Instrução dada →
Identifique, nas entradas abaixo, todas as linhas em que aparece a palavra "Continental" e copie cada uma delas.
========================================================================
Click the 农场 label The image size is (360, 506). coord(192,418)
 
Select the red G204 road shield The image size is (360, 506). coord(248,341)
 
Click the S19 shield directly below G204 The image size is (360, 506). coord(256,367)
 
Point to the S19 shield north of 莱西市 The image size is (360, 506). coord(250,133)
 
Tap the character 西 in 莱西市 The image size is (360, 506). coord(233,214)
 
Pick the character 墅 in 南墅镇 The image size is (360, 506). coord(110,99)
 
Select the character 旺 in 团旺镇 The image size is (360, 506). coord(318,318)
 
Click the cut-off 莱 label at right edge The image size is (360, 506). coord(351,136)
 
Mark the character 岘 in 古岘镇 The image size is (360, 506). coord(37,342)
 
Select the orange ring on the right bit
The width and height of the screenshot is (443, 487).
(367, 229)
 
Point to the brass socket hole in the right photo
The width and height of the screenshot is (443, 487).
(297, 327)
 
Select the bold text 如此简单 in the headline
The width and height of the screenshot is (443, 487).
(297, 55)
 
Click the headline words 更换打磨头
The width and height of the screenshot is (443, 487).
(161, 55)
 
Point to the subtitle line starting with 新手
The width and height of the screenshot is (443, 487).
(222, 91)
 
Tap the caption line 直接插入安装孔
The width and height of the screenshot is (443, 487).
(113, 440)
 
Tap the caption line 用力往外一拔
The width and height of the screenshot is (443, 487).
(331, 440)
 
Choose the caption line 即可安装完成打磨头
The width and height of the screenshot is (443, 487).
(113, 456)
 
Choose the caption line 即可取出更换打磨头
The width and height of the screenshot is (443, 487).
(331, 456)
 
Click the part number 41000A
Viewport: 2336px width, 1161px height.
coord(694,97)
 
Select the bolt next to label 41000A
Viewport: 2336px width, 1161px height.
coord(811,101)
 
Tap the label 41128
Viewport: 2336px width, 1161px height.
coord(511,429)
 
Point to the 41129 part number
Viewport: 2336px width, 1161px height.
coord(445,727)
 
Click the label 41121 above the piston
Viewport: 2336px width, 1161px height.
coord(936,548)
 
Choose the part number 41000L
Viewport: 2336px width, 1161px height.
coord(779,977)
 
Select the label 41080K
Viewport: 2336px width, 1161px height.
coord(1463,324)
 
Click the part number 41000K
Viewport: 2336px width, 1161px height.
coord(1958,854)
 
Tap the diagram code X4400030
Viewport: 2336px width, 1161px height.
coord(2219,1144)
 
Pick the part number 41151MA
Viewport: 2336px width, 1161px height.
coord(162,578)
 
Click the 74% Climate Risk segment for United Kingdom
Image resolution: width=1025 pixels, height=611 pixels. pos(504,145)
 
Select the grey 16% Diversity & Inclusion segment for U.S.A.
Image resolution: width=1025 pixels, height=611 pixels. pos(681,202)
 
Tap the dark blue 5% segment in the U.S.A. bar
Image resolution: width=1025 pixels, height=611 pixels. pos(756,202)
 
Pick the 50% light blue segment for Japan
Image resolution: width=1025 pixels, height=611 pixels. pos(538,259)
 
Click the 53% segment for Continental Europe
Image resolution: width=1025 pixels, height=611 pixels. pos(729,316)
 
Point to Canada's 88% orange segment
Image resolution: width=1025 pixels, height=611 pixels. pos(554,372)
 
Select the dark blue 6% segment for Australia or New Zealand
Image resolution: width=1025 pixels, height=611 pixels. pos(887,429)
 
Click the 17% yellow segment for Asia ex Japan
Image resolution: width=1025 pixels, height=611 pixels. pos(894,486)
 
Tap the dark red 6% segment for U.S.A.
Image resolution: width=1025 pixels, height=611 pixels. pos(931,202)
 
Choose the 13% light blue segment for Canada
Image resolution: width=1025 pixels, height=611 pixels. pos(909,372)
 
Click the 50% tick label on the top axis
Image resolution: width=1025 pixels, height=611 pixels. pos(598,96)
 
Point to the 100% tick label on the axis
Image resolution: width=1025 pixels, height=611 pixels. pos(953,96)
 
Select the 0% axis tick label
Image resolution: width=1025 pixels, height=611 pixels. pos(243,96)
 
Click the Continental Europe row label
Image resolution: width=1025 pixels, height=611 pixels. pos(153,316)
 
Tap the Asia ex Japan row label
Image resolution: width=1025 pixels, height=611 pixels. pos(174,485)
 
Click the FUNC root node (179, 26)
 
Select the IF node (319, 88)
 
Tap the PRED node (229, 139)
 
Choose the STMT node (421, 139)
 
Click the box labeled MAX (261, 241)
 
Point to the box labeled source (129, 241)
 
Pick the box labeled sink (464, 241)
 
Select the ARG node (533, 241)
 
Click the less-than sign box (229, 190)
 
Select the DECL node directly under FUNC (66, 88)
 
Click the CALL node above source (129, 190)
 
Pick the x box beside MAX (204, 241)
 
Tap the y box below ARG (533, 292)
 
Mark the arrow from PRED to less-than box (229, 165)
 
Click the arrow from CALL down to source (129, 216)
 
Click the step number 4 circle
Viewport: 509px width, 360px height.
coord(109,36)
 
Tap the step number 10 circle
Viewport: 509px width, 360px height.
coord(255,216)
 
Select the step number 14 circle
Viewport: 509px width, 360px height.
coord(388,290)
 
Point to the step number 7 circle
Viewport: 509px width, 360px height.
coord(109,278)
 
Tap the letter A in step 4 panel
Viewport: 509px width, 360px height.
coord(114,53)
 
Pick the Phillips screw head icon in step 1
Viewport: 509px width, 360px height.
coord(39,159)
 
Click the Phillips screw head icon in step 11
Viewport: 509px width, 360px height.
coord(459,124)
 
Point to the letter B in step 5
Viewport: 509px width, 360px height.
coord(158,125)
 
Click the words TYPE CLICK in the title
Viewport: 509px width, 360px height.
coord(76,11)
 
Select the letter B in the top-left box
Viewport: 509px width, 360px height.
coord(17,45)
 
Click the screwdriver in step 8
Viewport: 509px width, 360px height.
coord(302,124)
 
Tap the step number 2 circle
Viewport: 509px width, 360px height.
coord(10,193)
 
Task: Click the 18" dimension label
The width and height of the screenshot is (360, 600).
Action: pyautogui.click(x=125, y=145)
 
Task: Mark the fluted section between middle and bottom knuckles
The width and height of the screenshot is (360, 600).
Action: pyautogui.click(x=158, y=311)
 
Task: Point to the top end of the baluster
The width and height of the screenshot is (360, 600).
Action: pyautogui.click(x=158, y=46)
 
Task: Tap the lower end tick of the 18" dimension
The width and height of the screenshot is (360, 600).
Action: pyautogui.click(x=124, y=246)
========================================================================
Exercício resolvido →
Click the 53% segment for Continental Europe
Click the Continental Europe row label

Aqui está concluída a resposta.